■ EXERCISE PROMPT: Track down each line below containing the string "dialog" and copy it.

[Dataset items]
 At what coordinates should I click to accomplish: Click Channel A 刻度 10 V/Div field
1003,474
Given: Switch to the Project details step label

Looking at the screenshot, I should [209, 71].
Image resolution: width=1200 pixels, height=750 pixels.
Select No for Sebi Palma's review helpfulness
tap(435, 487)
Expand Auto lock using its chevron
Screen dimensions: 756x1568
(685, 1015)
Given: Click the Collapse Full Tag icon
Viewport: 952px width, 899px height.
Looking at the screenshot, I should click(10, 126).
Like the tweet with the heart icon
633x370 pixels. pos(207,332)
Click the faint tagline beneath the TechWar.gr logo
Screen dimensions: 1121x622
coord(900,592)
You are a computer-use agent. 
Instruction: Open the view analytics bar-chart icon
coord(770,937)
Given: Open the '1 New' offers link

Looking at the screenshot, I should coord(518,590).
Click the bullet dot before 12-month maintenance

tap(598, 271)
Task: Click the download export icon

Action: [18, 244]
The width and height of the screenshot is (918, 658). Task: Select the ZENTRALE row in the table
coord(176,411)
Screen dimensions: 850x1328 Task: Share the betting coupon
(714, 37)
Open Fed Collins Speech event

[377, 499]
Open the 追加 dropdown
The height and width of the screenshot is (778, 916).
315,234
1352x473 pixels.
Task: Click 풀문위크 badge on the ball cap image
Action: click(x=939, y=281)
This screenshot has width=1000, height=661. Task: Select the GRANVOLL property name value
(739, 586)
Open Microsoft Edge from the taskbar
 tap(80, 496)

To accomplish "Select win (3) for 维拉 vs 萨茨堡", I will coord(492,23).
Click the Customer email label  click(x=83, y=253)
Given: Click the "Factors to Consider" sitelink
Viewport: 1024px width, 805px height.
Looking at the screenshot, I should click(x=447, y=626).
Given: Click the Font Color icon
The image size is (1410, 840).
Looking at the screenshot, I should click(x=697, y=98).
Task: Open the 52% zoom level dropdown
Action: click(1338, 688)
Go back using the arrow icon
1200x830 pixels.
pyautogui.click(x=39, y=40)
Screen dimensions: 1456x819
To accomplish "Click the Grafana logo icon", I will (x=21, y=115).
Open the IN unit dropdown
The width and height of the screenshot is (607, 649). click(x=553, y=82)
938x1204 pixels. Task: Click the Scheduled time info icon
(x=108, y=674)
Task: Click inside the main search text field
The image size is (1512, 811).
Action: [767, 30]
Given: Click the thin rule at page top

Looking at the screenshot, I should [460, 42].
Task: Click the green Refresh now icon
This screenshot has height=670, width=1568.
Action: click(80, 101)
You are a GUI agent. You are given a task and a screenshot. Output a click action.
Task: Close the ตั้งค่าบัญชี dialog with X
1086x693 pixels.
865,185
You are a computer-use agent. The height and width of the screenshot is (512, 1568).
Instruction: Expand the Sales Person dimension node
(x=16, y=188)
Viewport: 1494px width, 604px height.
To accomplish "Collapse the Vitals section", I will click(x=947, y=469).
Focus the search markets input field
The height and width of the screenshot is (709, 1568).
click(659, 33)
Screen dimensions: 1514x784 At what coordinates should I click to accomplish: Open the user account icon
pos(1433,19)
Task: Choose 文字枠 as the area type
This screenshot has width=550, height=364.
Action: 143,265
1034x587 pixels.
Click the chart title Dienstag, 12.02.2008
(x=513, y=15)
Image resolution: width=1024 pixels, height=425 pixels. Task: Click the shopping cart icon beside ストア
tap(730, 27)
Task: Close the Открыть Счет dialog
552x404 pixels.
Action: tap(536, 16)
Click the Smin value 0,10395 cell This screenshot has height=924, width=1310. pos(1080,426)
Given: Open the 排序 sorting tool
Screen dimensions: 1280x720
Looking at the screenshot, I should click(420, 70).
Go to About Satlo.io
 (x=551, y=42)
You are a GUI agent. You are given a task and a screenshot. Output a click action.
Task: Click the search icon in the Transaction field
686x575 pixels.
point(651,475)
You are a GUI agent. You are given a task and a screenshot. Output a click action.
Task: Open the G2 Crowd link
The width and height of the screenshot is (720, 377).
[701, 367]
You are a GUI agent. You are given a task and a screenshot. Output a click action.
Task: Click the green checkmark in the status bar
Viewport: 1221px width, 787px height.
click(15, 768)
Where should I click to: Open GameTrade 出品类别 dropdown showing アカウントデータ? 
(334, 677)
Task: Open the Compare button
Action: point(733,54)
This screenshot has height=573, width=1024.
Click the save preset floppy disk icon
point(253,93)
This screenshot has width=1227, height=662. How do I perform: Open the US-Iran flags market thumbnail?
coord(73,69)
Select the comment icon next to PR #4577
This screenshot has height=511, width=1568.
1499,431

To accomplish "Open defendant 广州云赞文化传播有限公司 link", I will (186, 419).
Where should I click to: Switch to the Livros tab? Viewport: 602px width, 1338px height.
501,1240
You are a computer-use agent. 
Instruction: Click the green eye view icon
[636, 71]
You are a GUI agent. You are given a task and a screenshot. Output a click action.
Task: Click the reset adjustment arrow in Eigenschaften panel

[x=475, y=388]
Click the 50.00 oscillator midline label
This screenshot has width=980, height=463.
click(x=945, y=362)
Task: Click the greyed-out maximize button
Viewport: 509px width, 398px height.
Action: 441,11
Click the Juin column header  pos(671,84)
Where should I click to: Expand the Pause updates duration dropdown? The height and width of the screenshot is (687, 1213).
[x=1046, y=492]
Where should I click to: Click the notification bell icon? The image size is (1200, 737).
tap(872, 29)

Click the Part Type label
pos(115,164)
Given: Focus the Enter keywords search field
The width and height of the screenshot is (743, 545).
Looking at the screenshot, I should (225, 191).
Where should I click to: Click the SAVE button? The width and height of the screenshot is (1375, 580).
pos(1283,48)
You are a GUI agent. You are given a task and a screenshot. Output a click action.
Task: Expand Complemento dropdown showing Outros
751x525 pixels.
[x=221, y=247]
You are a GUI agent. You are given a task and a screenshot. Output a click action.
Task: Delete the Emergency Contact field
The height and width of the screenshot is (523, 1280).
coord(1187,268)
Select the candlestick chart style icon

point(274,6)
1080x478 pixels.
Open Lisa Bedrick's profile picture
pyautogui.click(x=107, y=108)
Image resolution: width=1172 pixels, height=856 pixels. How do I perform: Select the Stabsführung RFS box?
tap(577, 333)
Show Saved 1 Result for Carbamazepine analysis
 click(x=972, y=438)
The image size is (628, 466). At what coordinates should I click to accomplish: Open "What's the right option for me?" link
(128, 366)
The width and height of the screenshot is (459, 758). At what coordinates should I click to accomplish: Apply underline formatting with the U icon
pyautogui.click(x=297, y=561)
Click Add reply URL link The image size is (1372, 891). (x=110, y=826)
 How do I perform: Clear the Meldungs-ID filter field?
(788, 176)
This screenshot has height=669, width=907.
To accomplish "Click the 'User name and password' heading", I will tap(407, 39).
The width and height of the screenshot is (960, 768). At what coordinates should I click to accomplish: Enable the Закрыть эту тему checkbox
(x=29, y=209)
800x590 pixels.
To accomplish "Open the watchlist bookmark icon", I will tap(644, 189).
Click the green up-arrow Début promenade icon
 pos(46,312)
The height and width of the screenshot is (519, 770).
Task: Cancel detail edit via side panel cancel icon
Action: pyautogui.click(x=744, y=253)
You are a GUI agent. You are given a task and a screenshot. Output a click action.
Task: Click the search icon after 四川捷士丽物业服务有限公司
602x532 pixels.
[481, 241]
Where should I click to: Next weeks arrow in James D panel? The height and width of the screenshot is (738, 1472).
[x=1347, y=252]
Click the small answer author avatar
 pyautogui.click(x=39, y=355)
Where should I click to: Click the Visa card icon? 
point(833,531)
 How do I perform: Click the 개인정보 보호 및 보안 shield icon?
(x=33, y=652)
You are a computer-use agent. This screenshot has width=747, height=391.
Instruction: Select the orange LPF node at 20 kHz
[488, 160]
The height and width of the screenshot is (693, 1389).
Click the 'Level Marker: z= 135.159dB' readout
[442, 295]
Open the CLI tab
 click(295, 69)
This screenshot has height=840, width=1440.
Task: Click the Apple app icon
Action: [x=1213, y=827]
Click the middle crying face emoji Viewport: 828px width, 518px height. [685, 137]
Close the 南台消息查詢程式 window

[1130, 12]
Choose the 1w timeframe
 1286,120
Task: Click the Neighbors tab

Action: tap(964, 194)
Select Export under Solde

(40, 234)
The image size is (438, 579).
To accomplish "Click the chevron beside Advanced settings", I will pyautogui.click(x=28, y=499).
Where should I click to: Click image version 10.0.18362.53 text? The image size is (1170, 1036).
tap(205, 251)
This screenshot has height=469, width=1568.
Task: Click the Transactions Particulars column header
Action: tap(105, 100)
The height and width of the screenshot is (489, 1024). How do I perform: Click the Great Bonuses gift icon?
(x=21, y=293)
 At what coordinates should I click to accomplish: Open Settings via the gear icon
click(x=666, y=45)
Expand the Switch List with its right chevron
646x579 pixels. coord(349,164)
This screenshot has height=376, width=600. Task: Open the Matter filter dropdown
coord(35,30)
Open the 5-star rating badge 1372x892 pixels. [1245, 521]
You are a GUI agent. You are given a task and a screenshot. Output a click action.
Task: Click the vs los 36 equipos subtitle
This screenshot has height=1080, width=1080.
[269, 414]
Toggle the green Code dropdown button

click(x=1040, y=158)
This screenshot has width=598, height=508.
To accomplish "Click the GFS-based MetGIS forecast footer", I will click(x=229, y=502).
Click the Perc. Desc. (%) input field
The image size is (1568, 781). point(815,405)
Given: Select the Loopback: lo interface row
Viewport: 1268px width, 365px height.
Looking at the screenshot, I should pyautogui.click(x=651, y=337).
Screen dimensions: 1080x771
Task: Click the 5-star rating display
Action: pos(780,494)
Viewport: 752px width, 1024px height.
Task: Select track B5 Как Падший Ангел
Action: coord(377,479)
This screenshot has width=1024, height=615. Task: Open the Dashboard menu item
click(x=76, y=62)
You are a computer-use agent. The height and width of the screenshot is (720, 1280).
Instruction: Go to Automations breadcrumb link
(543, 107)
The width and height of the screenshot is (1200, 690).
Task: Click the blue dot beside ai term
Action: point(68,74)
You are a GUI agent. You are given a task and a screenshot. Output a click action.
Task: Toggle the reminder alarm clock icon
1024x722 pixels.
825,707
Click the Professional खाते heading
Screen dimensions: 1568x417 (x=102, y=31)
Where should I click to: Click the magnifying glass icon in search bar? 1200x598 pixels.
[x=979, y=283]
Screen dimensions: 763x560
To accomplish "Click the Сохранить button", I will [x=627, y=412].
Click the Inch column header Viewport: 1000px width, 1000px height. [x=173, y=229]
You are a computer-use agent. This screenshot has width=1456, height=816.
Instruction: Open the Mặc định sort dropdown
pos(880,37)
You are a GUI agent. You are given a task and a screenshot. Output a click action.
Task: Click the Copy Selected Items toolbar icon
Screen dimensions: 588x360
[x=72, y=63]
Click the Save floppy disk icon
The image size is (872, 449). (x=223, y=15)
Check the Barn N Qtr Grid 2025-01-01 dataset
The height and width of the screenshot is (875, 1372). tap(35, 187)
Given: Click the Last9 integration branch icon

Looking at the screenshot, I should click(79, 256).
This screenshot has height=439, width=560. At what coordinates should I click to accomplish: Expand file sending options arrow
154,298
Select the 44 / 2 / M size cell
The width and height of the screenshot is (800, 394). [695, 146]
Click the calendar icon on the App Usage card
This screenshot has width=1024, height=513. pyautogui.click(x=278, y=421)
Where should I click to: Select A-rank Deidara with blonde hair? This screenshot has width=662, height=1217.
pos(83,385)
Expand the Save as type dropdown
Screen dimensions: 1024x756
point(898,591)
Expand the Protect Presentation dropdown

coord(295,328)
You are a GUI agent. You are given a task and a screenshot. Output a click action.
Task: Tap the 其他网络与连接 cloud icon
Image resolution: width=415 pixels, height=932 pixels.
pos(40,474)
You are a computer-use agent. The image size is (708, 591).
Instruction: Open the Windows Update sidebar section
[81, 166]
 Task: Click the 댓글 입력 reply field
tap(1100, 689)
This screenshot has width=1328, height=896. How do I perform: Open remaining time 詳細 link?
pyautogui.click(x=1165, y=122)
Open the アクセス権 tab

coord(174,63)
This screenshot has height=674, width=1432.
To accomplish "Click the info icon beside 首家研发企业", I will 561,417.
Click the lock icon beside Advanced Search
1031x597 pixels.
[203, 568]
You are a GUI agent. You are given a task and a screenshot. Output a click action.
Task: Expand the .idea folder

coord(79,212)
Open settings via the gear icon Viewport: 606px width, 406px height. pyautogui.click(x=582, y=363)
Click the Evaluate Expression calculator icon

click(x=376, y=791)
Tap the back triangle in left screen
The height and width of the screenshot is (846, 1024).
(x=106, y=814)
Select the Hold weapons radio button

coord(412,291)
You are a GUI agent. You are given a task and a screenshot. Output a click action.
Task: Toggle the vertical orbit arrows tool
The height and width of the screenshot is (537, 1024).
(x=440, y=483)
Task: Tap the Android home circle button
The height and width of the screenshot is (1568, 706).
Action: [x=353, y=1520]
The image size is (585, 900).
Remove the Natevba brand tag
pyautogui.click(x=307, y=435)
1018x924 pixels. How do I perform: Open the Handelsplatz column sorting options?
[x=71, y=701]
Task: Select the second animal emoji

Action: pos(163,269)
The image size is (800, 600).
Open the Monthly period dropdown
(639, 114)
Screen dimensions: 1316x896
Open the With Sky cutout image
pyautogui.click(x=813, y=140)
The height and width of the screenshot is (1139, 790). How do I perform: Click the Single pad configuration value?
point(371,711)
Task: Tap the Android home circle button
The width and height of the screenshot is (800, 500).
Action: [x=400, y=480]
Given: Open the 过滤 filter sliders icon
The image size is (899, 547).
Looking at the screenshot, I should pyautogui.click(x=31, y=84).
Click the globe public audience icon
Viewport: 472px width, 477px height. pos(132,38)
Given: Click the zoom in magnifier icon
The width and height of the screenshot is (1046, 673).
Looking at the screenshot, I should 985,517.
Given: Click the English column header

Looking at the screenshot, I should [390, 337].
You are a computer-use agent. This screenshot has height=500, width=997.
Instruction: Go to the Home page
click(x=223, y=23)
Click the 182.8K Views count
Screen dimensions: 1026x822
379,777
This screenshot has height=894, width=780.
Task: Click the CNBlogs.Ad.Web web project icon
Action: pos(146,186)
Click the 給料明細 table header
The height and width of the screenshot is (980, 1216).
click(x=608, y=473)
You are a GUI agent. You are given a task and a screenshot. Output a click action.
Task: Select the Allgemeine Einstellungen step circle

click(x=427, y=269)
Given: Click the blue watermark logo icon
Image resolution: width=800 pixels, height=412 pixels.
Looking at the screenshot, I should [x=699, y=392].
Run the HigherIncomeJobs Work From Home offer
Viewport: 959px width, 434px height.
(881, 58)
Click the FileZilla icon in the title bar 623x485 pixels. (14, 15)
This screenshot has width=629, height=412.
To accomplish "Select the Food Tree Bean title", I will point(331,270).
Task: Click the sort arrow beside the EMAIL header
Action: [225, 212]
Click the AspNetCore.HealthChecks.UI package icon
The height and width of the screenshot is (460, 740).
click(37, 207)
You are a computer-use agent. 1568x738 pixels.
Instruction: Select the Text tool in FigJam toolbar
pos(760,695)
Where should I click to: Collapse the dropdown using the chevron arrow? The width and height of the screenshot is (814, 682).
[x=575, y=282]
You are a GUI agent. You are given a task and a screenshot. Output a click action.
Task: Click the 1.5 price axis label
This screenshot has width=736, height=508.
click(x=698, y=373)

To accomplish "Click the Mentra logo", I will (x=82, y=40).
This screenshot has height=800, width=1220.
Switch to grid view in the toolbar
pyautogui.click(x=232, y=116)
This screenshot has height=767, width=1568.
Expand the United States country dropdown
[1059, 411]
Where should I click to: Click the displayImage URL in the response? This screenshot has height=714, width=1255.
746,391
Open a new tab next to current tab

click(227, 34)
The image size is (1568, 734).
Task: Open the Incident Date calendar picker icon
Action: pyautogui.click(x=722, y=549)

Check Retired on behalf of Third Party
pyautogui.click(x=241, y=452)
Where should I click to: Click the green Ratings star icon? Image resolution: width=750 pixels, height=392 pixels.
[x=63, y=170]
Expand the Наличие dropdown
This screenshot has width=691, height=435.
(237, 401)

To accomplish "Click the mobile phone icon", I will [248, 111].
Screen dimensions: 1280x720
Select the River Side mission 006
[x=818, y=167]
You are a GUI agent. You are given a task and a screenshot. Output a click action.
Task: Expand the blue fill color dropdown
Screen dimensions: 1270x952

■ OUTPUT FOR THIS TASK:
Task: Close the ตั้งค่าบัญชี dialog with X
Task: Close the Открыть Счет dialog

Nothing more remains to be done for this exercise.